CoCo壱番屋は2024年2月期決算において前期比30.5%増の約47億円の営業利益を上げており、値上げの影響を比較的感じさせない店だった。簡単にいえば「値上げされても行きたい店」として消費者からイメージされているということだ。
単純な話であるが、企業としては最終的に「利益」がどれほど出ているかでその事業の成否は決まる。客足が落ちたとしても値上げを行い客単価が上がっていれば、今まで以上の利益を出すことは可能だ。
CoCo壱番屋がこれまで成し遂げていたように「値上げしても行きたい店」のポジションを取っていれば、客足が落ちようが値上げしようが特に問題はないのだ(しかもCoCo壱の場合、2025年2月期の第3四半期以前は客足も伸びていた)。
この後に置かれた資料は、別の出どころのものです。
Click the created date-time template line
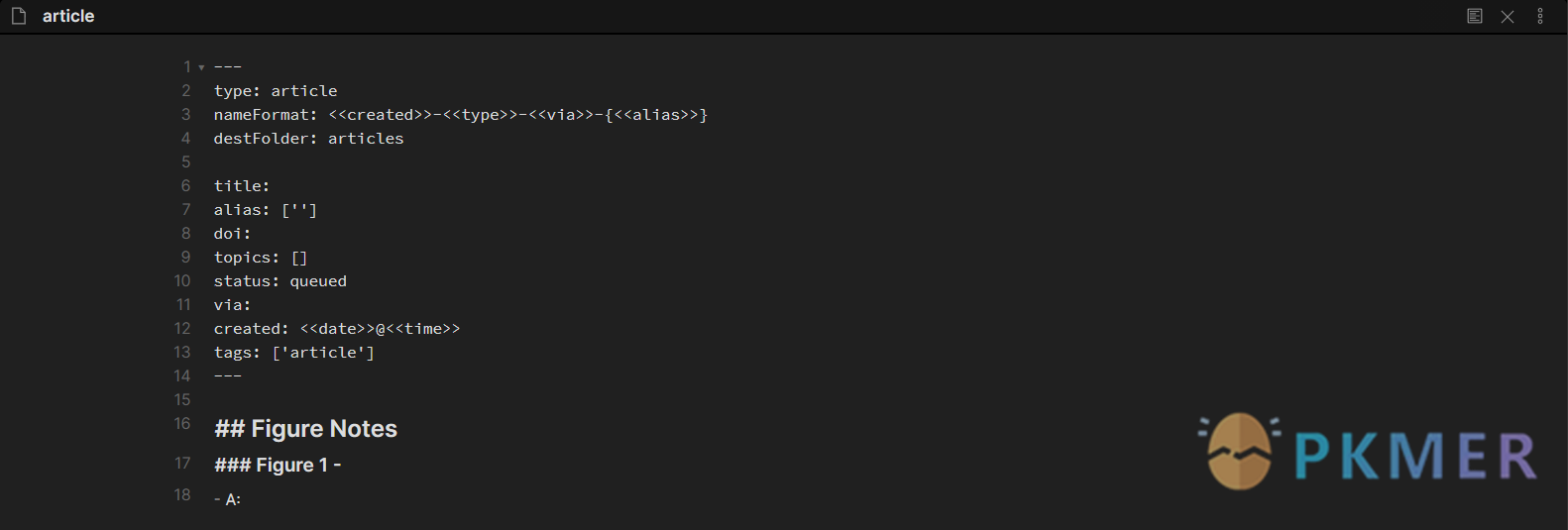click(x=337, y=329)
しかし、それが今回の値上げによって崩れてしまった(と見ることができる)。
企業調査の分析広報研究所・小島一郎チーフアナリストは日経ビジネスの取材に対して「ココイチは外食業界の中でも先んじて値上げを実施してきたが、消費者側が上昇する価格に追いつくことができなくなっているのではないか」と述べている(ココイチ、カツカレー1000円で遠のく客足 限界近づく外食の値上げ)。
ある意味、値上げが限界値に近づいたということか。